Bu gösterinin en unutulmaz anlarından biri de yeni albümünde yer alan şarkısı ‘Blinding Lights’tı. Şarkı aradan geçen yaklaşık dört yılda sadece Spotify’da 4 milyar kez dinlendi. Tahmin edeceğiniz üzere bu, bir rekor anlamına geliyor. The Weeknd bu sayede şu anda Spotify’ın en çok dinlenen müzisyeni unvanına sahip. Taylor Swift hakimiyetini kıran müzisyen gözüyle bakılan sanatçı, yarattığı personayı geride bırakıp yeniden Abel Tesfaye olarak anılmak istiyor.
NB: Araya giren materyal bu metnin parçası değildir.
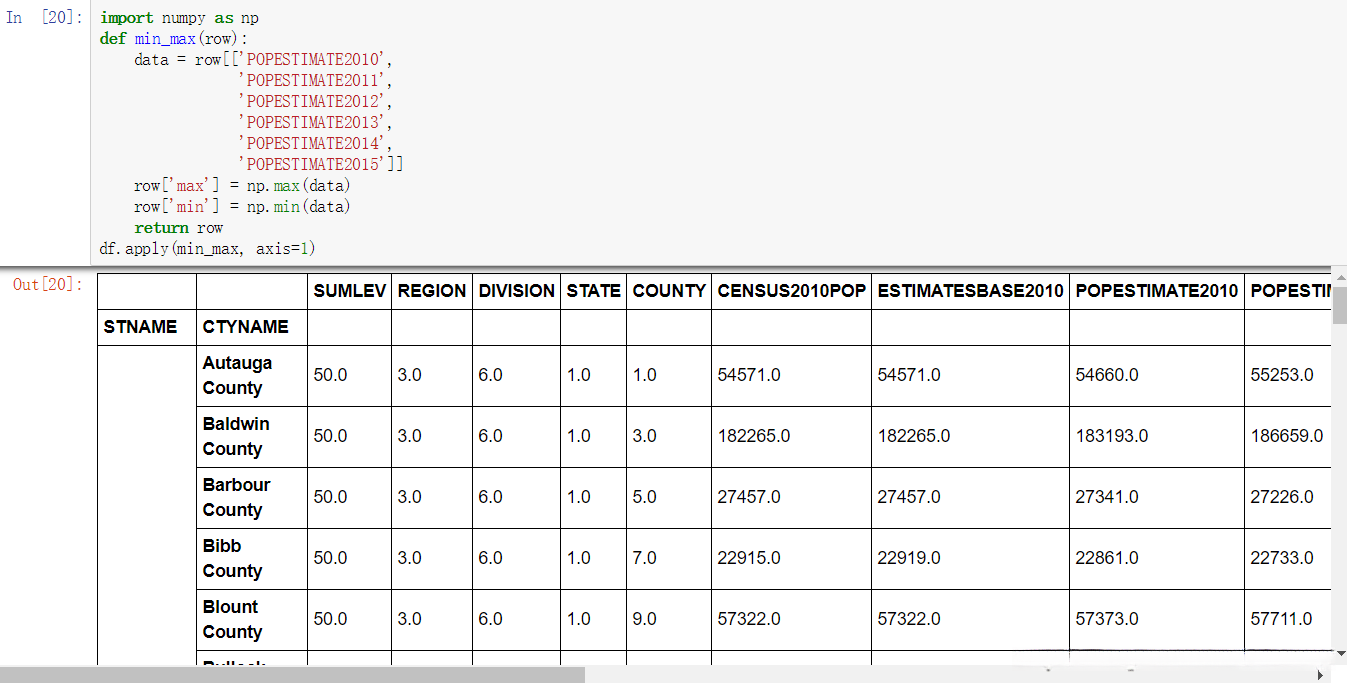Select the Autauga County row label
Image resolution: width=1347 pixels, height=683 pixels.
point(237,375)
2022’de yayınladığı ‘Dawn FM’ albümü sonrası şu sıralar dünya turnesiyle meşgul olan The Weeknd, Türkiye’de konser vermesi en çok istenen müzisyenlerden biri. 2024 yılı boyunca konserler vermeye devam edecek müzisyenin ülkemize gelip gelmeyeceğini zaman gösterecek. En büyük idolü Michael Jackson’ın tahtına aday gösterilen müzisyen, omuzlarında taşıdığı yükün farkında. O, bu benzetmelere temkinli yaklaşsa da pek çok insan için Etiyopyalı bu genç, 2000’li yılların Michael Jackson’ı. Darbe, iç savaş, kıtlık ve göç bakiyesi bir geçmişle çıktığı bu yolda Abel Tesfaye bakalım müzik dünyasına daha neler sunacak?